We are used to shut warning off, or generate crap, maybe we should just write a comment :

// no provided serial UUID, I want to keep the generated JVM one, even if it breaks more often that it should.

When I used an ORM, as long as I don't play with EJBs (or more correct : I don't use distributed components), I need to flag Serializable because the ORM requires it (and because semantics of Serialization just say : it can be saved outside memory for later reloading), I don't really need a UUID (because UUID is only useful when java Object default de/serialization is used).

I guess when I start deploying on clusters, then I have to consider UUIDs. Distributed caches too maybe ? (don't know if caches store object data as text, like in a map of strings, or as serialized objects)

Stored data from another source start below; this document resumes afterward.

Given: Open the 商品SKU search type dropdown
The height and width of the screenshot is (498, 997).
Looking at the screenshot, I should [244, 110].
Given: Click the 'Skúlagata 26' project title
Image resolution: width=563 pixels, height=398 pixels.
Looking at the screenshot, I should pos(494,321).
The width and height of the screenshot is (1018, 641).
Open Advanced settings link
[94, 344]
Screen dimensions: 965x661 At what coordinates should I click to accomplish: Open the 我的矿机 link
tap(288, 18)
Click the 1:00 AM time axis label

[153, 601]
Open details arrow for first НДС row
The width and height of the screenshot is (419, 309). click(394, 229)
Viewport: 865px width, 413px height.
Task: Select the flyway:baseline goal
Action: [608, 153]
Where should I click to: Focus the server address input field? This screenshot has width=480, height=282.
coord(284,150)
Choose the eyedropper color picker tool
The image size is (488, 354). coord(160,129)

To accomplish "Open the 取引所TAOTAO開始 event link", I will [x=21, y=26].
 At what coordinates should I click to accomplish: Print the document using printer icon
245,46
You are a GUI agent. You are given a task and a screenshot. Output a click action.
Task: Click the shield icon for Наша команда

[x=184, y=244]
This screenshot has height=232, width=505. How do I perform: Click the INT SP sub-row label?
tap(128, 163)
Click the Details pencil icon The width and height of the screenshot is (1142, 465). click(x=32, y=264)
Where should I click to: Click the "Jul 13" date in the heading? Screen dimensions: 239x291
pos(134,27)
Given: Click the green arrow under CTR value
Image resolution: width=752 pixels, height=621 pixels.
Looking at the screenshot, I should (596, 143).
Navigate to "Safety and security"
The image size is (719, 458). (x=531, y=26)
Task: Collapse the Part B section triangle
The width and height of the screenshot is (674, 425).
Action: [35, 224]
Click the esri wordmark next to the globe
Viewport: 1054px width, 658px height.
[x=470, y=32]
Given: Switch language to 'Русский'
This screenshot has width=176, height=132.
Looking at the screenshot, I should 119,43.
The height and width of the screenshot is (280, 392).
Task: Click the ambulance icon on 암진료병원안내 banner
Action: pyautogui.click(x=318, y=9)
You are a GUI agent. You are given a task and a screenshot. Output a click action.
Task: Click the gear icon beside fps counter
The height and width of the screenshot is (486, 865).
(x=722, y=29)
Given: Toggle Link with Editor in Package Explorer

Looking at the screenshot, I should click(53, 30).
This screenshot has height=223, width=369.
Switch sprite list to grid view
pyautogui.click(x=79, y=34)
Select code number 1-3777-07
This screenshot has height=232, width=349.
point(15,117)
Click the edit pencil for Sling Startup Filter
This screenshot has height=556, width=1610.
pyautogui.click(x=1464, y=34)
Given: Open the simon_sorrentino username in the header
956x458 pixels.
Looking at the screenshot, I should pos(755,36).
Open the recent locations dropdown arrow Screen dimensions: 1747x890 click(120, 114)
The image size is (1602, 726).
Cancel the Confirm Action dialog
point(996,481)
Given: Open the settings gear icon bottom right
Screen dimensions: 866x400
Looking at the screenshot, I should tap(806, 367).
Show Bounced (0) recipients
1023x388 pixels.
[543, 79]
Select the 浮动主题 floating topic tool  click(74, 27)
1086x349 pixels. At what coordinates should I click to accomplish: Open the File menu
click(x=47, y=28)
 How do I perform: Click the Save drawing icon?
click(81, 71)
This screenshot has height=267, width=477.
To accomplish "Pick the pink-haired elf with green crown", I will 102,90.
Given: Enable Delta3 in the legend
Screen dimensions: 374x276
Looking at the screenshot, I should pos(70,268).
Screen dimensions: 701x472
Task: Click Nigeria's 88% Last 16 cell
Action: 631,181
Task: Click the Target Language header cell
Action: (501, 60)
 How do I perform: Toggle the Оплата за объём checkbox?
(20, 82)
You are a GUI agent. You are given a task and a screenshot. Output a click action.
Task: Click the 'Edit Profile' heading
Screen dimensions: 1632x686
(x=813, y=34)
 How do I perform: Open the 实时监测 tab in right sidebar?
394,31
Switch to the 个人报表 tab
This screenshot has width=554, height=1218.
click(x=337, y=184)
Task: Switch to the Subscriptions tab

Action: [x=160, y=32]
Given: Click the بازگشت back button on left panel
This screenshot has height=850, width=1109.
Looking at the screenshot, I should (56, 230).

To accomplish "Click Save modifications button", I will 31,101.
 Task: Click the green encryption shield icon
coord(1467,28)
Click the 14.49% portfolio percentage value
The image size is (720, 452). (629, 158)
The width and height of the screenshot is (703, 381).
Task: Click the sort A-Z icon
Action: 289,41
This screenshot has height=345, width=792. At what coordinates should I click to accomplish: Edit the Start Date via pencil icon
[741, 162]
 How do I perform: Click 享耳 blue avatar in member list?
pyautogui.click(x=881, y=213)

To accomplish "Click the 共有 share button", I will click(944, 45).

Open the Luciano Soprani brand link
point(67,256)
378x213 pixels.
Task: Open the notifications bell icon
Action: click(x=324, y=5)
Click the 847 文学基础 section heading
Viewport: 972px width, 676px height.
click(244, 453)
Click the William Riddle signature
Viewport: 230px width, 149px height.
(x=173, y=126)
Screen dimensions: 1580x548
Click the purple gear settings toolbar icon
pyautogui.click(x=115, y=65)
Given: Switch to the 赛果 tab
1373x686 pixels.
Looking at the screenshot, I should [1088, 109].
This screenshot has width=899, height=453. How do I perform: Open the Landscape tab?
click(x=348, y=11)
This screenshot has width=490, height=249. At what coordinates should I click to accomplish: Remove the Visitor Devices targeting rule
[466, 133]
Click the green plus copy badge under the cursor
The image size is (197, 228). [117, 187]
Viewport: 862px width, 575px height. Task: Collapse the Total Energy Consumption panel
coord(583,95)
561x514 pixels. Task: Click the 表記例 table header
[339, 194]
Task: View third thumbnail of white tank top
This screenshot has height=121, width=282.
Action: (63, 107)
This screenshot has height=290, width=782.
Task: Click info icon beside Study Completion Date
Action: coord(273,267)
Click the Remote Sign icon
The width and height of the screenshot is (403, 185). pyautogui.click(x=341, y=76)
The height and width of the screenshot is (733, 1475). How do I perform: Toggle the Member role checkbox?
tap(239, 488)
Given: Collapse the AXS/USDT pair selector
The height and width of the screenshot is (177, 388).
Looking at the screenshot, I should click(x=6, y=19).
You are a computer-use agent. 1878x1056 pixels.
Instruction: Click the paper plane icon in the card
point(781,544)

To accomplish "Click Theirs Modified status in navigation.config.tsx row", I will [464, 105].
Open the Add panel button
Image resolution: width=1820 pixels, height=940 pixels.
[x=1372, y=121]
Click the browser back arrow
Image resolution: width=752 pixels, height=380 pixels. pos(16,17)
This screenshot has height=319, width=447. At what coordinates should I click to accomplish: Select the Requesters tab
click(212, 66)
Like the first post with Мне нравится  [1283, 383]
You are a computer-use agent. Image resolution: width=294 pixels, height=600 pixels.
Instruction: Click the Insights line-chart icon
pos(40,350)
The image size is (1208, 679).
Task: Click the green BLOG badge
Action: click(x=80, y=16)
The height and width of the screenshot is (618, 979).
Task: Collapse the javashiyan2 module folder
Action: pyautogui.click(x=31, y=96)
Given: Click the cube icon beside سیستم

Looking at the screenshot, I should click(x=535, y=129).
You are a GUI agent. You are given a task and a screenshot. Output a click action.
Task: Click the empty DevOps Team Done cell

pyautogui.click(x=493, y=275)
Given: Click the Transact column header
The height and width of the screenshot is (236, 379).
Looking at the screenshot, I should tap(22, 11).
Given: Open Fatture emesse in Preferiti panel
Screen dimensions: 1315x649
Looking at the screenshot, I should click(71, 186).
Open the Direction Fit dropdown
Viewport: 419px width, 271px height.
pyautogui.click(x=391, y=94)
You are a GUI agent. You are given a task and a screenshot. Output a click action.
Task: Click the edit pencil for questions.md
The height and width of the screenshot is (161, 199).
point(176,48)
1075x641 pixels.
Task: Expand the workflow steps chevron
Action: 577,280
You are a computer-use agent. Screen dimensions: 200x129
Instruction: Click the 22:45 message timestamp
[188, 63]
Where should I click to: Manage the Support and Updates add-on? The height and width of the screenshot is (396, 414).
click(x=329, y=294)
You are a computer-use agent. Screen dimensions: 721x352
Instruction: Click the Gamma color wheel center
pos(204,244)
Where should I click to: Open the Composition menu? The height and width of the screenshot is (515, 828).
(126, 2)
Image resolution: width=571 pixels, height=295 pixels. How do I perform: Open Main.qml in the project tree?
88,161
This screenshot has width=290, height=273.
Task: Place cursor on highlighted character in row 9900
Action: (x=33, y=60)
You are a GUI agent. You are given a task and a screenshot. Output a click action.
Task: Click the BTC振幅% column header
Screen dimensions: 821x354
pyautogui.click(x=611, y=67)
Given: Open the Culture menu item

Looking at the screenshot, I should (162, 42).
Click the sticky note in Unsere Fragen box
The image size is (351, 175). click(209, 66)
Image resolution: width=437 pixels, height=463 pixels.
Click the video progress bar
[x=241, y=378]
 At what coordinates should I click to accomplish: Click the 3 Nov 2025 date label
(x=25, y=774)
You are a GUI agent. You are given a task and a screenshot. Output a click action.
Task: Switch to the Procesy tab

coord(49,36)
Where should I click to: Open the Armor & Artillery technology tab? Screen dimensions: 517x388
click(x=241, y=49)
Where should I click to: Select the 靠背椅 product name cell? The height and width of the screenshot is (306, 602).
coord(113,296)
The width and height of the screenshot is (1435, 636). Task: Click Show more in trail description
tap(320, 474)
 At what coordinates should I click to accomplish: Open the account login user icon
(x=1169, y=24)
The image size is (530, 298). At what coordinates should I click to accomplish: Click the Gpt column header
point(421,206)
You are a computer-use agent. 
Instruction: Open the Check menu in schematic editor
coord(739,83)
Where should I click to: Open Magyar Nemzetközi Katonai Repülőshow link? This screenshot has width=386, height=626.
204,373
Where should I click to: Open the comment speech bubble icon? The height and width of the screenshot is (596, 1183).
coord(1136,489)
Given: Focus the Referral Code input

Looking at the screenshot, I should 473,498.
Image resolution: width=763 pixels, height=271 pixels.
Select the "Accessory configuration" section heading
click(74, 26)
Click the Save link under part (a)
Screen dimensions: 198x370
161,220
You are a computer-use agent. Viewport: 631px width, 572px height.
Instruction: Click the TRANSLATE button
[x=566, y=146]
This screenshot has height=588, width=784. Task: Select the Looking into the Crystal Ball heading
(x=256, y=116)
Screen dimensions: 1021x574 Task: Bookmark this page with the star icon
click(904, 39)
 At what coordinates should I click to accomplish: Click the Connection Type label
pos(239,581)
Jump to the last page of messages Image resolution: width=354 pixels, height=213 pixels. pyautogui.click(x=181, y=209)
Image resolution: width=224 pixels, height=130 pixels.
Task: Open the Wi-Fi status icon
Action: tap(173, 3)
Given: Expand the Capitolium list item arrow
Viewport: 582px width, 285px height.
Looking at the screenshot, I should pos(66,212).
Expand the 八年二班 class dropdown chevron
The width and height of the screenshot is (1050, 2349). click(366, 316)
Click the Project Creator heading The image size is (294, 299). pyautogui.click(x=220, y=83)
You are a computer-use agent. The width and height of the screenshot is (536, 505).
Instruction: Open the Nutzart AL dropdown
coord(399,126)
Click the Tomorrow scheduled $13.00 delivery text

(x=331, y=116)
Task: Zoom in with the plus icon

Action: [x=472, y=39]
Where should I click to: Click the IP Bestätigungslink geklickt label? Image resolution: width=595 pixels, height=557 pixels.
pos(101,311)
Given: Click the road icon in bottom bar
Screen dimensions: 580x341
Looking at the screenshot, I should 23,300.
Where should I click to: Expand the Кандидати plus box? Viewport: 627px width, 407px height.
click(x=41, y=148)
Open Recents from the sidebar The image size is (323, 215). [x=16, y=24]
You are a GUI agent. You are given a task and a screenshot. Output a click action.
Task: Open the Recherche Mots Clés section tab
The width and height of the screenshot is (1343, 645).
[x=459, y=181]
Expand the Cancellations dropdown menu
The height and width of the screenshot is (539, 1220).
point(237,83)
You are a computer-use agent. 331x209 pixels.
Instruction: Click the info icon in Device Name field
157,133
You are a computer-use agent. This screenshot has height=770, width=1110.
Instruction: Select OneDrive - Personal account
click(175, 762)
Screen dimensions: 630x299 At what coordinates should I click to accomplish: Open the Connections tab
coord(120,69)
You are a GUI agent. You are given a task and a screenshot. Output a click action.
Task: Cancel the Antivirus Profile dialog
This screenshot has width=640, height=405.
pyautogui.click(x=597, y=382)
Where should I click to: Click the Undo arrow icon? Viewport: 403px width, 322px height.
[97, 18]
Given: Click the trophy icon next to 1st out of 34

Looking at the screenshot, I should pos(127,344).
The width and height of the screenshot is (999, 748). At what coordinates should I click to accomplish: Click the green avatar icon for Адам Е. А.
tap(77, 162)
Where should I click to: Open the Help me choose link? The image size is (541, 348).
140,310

 Also, I don't get the point of using a "generated" one. I prefer to work with a sequence : 1L, 2L, 3L. When I do compatibility-breaking change to my source, I don't have to wonder whether the one number will be different from any I used before. And this way, UUID feels more like a version number to me, which is what I think UUID is for serialization.

 

 

Carlos Rafael R... replied on Tue, 2008/12/16 - 10:20am in response to: Jeroen Wenting

I agree, using Maps to pass data is not the better way. For me a conclusion in this thread is to use a fixed serialVersionID and change it when breaking changes occurs. The first part is easy allow the IDE to generate the number. The second part is not. Be carefully to change the number when breaking changes occurs, it is something that is very easy to forget.

 

The good point in caches and distributed sessions, is that it is not common to have different object versions, due to we are working in the same layer.  But problems like restart tomcat and change version can occur, i think not to ofen.

Shane Watson replied on Thu, 2009/03/26 - 4:53am in response to: Carlos Rafael Ramirez

A fixed UID is only useful to prevent those errors when they originate from changes that do not reflect in the data that is (de)serialised, so member methods. Marketing Dissertations | Custom Essay | Dissertation

Danny Jhosup replied on Tue, 2009/04/14 - 3:59am

Just as Jeroen has said, it makes no sense or things could even get really nasty if you supply a generated serialVersionUID and later make some "contract-breaking" change to your serializable class.